Last week our Member of Parliament Cathy McLeod spoke in the House, saying, “We have great support for Kinder Morgan, the 980 kilometres through Alberta and through the communities I represent.” That’s an overstatement at best or maybe wishful thinking. Her remarks were posted June 2 on ArmchairMayor.ca.
There are mixed opinions in the B.C. Interior about the Trans Mountain pipeline expansion project, owned by a subsidiary of Kinder Morgan.
McLeod referred to pipeline support from many mayors and regional district directors in the Interior. I’m sure she knows them personally. It’s true that many cities in the Interior have signed community benefit agreements with Kinder Morgan. Such agreements compensate communities for the disruption and inconvenience that result from an industrial project. The agreements set out expectations so the cities and the company can work together and find benefits and cost savings for both parties. The agreements don’t necessarily indicate support for the project.
The City of Kamloops signed a memorandum of understanding for a Community Benefit Agreement with Trans Mountain in February of 2015. It says that the City will receive $700,000 in benefits if and when the second Trans Mountain pipeline goes ahead. The agreement doesn’t mean support. Our Mayor and Councillors now and over the last few years have held a wide range of opinions about the pipeline expansion, and Kamloops City Council has never taken a formal position on the Trans Mountain proposal.
McLeod also referred to support from First Nations communities and said 51 of these have signed agreements with Kinder Morgan for various community benefits. 51 is not a majority of the 120 Aboriginal groups that were consulted by Kinder Morgan (according to a CBC story of November 8, 2016). My interpretation is that the First Nations leaders who made those agreements felt that the pipeline is inevitable, so they wanted to make the best of a bad situation by securing benefits for their people and keeping the communication channel open with the company.

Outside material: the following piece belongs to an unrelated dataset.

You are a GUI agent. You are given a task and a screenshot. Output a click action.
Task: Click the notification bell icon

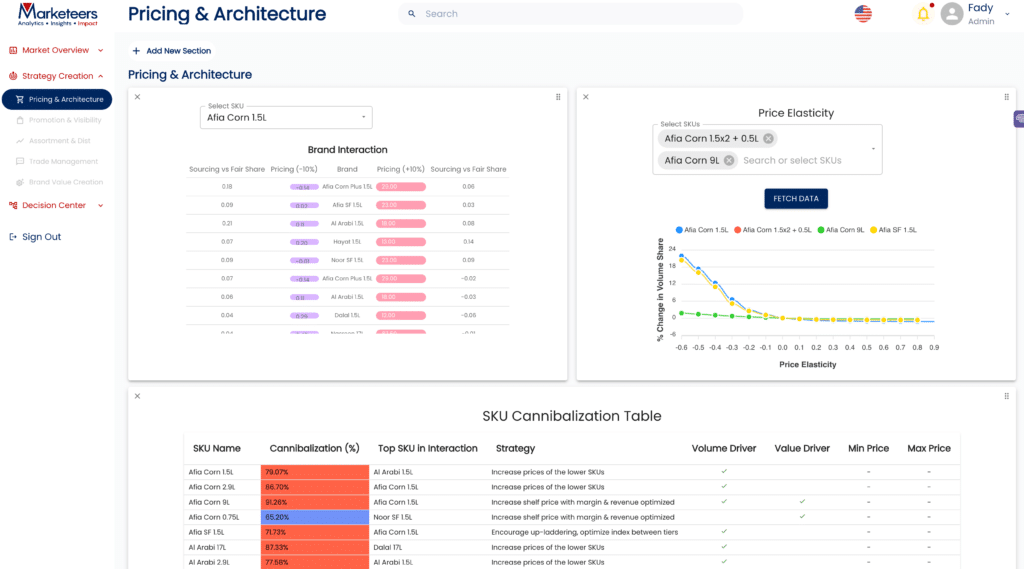(x=922, y=14)
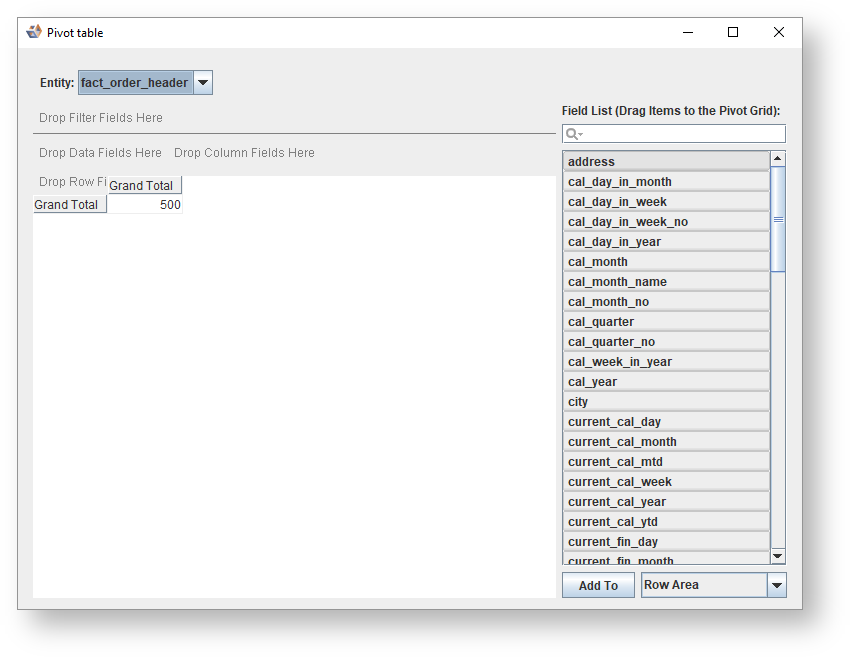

The Tsleil-Waututh, Musqueam, Squamish, Coldwater and other Indigenous communities have launched court challenges, claiming that the Crown failed in its duty to consult and accommodate their constitutional rights in the pipeline review. Even the Stk’emlupsemc Te Secwepemc Nation has a court challenge underway – here in McLeod’s electoral district.
It’s unfortunate that our laws allow a company like Kinder Morgan to offer large sums as they negotiate with communities before a project is approved. The company certainly needs to compensate communities; however, the way this is done gives a false picture of support and can cause bias in the decision-making process. This is yet another example of big money having too much influence in government decisions.
I understand that many of my neighbours here in the BC Interior are in favour of the pipeline expansion. Do those people know there have been more than 82 spills from the existing pipeline? Or that after the construction period, B.C. would have only 50 new fulltime direct pipeline jobs? This information comes from the company’s application. The new pipeline would carry diluted bitumen, which is far more dangerous to our health, rivers and coastline than the existing pipeline’s contents. And all of this is proposed at a time when we need to level off and reduce oilsands production to avoid dangerous climate impacts.
McLeod should remember that in the recent BC election, the combined NDP & Green votes were 51% in North Kamloops and 43% in South Kamloops. Both of those parties were very clear in their platforms that they oppose the Trans Mountain pipeline expansion. On the other hand, about half of us voted BC Liberal and probably support the pipeline expansion. That doesn’t look like “great support” for Kinder Morgan to me.
I applaud the NDP-Green coalition for their plan to use every tool available to stop the Trans Mountain pipeline expansion. I’m also very grateful to the First Nations that are pursuing court cases in an effort to protect us all.